Aufgabenstellung 1:
Beantworten Sie anhand des Auszugs über WLAN-Adapter für 100 Mbit die folgenden Fragen:
(a) Welchen Router hat sich Friday13th zugelegt?
(b) Welche Spezifikation sollte laut Jimini ein WLAN-Adapter haben?
(c) Welche zwei Preise stellt Friday13th in seinem zweiten Beitrag einander gegenüber?
Aufgabenstellung 2:
Zählen Sie alle Beiträge des Auszugs über WLAN-Adapter für 100 Mbit in ihrer Reihenfolge auf, jeweils mit Verfasser und Datum.
Aufgabenstellung 3:
Aktualisieren Sie im Auszug über WLAN-Adapter für 100 Mbit den Abschnitt von „## Jimini (8.“ bis „Netz übertragen kann.“, und setzen Sie dabei „WLAN-Repeater“ an die Stelle von „Access-Point“.

Ausgewählter Auszug:
# Suche Wlan-Stick oder Wlan-Karte für 100Mbit Internet



## Friday13th (8. März 2011)

*Suche Wlan-Stick oder Wlan-Karte für 100Mbit Internet*

Hallo,

Ich bin auf der verzweifelten Suche nach einem Wlan-Adapter für meinen  Desktop PC. Habe mir einen ASUS RT-N56U Router zugelegt, welcher die  100Mbit meines DSL Anschlußes locker packen sollte. Nun bin ich auf der Suche nach einer passenden Wlan Lösung für meinen PC finde aber auch nach tagelanger Suche keine richtigen Test im Internet.
Welchen Adapter könnt Ihr mir empfehlen, welcher gut zum Router passt in Sachen Geschwindigkeit, ob Karte oder Stick ist hierbei vollkommen egal, hauptsache die Geschwindigkeit passt.

Danke schonmal.


----------



## Jimini (8. März 2011)

*AW: Suche Wlan-Stick oder Wlan-Karte für 100Mbit Internet*

Dafür sollte ein WLAN-Adapter mit n-Spezifikation ausreichen. Bedenke aber, dass du hierfür auch einen Router oder Access-Point benötigst, welcher die 100 MBit von der Leitung ins kabellose Netz übertragen kann.

MfG Jimini


----------



## Friday13th (8. März 2011)

*AW: Suche Wlan-Stick oder Wlan-Karte für 100Mbit Internet*

Danke für das aufmerksame Lesen meines Posts. Habe geschrieben welche Router ich mir diesbezüglich zugelegt habe und ich bin nicht deiner Meinung, dass jeder x-beliebige Draft-n Stick problemlos 100Mbit empfangen kann, daher die Frage nach Erfahrungswerten. Es wird wohl gewisse Unterschiede zwischen einen Stick/Karte für 5€ von Firma NoName mit angeblicher 300Mbit Unterstütztung und einem Marken Stick/Karte für 50€. Natürlich ist nicht das teuerste Produkt das beste, sonst wüsste ich ja was ich kaufen müsste, aber auf jeden Fall ist nicht alles wo Draft-n droben steht genauso gut oder schlecht.

Angezeigte Daten:
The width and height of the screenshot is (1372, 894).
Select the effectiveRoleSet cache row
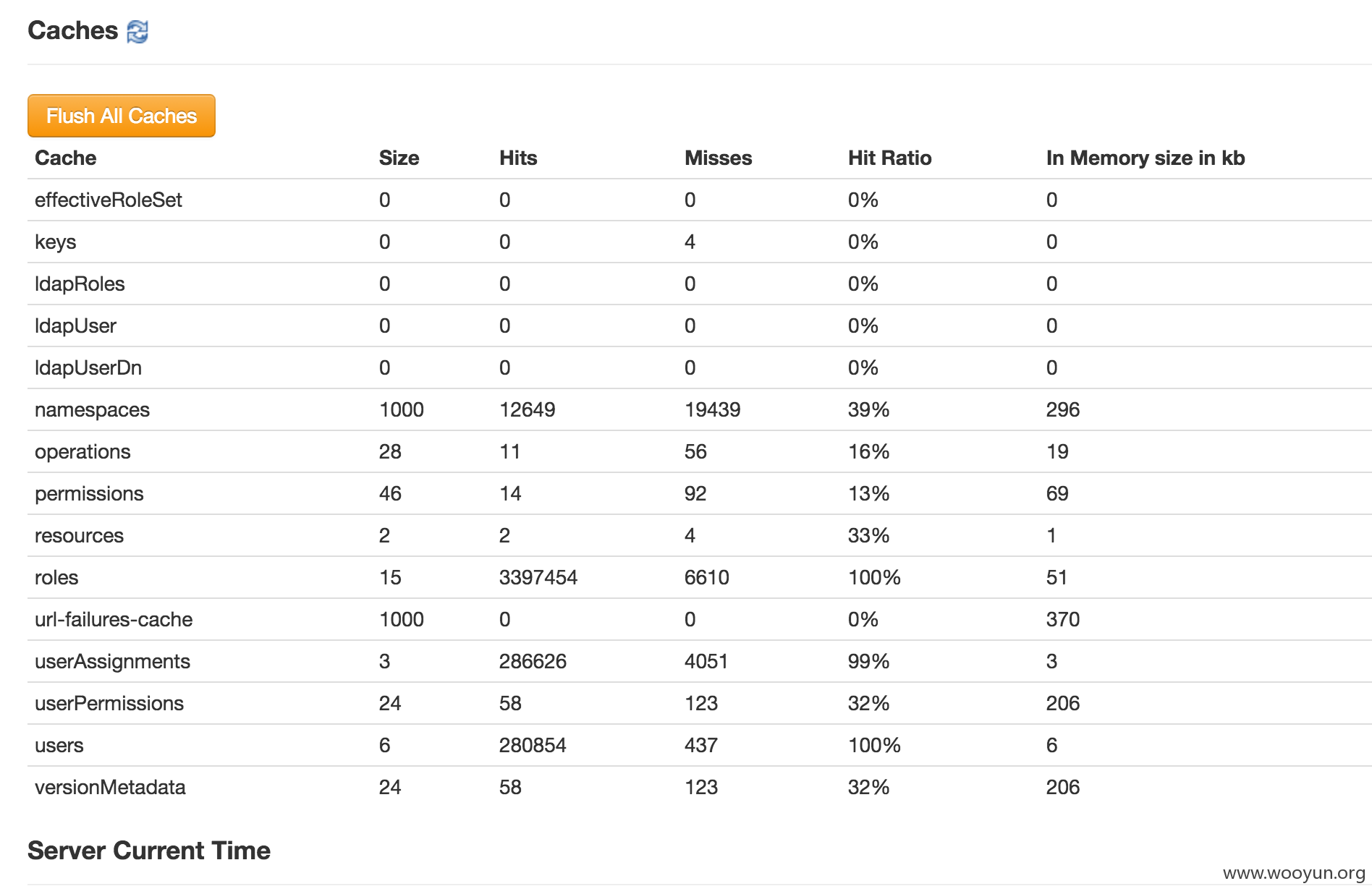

Vollständige Lösung 1:
(a) Einen ASUS RT-N56U Router.
(b) Die n-Spezifikation.
(c) 5€ für einen Stick oder eine Karte von Firma NoName und 50€ für einen Marken-Stick oder eine Marken-Karte.

Vollständige Lösung 2:
1. Friday13th, 8. März 2011
2. Jimini, 8. März 2011
3. Friday13th, 8. März 2011

Vollständige Lösung 3:
## Jimini (8. März 2011)

*AW: Suche Wlan-Stick oder Wlan-Karte für 100Mbit Internet*

Dafür sollte ein WLAN-Adapter mit n-Spezifikation ausreichen. Bedenke aber, dass du hierfür auch einen Router oder WLAN-Repeater benötigst, welcher die 100 MBit von der Leitung ins kabellose Netz übertragen kann.